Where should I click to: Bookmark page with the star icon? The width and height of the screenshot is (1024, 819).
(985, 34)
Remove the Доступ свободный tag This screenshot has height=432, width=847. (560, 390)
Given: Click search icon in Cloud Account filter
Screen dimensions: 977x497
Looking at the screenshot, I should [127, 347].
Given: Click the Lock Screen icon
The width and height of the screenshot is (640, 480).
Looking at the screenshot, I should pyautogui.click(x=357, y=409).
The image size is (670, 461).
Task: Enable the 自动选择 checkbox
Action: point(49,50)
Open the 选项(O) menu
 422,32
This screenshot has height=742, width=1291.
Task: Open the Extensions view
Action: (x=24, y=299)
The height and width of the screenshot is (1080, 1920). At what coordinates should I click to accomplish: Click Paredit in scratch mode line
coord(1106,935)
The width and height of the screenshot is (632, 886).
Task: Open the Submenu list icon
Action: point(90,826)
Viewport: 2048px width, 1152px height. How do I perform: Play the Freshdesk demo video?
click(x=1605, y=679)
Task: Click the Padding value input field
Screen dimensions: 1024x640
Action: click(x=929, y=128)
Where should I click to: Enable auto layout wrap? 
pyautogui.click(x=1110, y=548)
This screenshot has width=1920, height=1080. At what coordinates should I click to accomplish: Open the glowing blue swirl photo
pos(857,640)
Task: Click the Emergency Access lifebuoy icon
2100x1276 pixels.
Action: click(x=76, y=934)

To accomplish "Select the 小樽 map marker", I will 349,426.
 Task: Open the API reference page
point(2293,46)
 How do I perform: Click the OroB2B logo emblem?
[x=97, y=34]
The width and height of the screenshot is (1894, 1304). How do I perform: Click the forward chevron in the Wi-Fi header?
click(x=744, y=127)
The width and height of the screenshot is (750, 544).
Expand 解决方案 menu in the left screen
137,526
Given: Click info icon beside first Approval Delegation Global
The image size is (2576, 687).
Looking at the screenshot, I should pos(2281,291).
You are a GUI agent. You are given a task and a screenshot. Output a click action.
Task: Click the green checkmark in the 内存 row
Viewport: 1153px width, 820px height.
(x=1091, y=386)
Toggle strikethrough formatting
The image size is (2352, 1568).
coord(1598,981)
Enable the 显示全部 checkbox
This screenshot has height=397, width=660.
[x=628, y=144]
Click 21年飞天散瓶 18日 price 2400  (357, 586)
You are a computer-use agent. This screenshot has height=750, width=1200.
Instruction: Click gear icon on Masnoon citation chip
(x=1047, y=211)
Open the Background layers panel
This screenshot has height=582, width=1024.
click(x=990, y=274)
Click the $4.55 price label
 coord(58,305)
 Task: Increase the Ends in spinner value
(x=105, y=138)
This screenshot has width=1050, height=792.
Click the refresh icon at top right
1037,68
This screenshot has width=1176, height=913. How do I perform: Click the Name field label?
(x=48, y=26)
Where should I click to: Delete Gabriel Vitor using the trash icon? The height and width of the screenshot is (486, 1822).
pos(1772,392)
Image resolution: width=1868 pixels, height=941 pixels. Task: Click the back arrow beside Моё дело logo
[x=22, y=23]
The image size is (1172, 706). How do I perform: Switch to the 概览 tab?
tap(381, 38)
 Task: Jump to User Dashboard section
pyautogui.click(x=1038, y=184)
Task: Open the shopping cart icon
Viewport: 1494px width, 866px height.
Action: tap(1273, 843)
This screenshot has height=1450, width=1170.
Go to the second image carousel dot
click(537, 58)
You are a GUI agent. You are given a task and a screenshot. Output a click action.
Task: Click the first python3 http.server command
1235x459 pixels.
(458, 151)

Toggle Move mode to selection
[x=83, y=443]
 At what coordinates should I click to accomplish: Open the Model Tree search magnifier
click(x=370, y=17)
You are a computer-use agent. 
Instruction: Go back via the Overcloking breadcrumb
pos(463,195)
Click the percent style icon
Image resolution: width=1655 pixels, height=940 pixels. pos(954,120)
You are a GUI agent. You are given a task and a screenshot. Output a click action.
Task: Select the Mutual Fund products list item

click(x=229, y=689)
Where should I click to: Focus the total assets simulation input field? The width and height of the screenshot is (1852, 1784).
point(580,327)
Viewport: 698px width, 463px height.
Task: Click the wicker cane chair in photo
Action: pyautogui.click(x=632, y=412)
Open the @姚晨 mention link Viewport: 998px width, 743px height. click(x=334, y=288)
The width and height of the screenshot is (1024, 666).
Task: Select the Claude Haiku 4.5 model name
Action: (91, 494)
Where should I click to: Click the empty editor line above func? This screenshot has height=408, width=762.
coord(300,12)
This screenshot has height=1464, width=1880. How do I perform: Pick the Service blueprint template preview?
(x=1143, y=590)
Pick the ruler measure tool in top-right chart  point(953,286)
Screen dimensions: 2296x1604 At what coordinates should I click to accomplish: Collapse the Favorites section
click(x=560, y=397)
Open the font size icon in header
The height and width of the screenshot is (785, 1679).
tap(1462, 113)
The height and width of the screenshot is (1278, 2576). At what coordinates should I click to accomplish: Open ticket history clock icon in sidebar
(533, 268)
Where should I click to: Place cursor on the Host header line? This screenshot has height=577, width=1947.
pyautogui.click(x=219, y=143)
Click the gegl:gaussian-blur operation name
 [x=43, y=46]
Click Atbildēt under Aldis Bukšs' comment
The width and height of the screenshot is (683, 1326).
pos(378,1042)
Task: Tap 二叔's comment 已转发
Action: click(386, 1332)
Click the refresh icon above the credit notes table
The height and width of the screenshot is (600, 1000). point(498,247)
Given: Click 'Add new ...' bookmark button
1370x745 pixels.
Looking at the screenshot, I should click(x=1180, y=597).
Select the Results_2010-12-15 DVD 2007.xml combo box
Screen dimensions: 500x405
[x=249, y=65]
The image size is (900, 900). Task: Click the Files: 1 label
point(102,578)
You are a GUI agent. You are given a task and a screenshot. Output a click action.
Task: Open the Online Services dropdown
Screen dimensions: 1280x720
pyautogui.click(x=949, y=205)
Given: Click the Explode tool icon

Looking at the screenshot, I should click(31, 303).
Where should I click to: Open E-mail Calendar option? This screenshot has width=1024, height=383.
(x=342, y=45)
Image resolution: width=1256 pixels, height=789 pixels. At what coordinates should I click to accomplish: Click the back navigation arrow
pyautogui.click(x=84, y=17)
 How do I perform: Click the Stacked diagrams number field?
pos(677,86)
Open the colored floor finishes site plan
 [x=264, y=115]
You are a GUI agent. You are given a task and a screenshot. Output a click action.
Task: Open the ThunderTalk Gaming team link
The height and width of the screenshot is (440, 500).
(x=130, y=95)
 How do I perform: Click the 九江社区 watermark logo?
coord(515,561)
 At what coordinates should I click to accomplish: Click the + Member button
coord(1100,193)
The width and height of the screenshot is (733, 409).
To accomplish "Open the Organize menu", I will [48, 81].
####################
Write out, without alteration, the lines of the data above from the one containing "Task: Open the API reference page" through the one containing "pyautogui.click(x=1038, y=184)", both lines included.

Exercise result>
 Task: Open the API reference page
point(2293,46)
 How do I perform: Click the OroB2B logo emblem?
[x=97, y=34]
The width and height of the screenshot is (1894, 1304). How do I perform: Click the forward chevron in the Wi-Fi header?
click(x=744, y=127)
The width and height of the screenshot is (750, 544).
Expand 解决方案 menu in the left screen
137,526
Given: Click info icon beside first Approval Delegation Global
The image size is (2576, 687).
Looking at the screenshot, I should pos(2281,291).
You are a GUI agent. You are given a task and a screenshot. Output a click action.
Task: Click the green checkmark in the 内存 row
Viewport: 1153px width, 820px height.
(x=1091, y=386)
Toggle strikethrough formatting
The image size is (2352, 1568).
coord(1598,981)
Enable the 显示全部 checkbox
This screenshot has height=397, width=660.
[x=628, y=144]
Click 21年飞天散瓶 18日 price 2400  (357, 586)
You are a computer-use agent. This screenshot has height=750, width=1200.
Instruction: Click gear icon on Masnoon citation chip
(x=1047, y=211)
Open the Background layers panel
This screenshot has height=582, width=1024.
click(x=990, y=274)
Click the $4.55 price label
 coord(58,305)
 Task: Increase the Ends in spinner value
(x=105, y=138)
This screenshot has width=1050, height=792.
Click the refresh icon at top right
1037,68
This screenshot has width=1176, height=913. How do I perform: Click the Name field label?
(x=48, y=26)
Where should I click to: Delete Gabriel Vitor using the trash icon? The height and width of the screenshot is (486, 1822).
pos(1772,392)
Image resolution: width=1868 pixels, height=941 pixels. Task: Click the back arrow beside Моё дело logo
[x=22, y=23]
The image size is (1172, 706). How do I perform: Switch to the 概览 tab?
tap(381, 38)
 Task: Jump to User Dashboard section
pyautogui.click(x=1038, y=184)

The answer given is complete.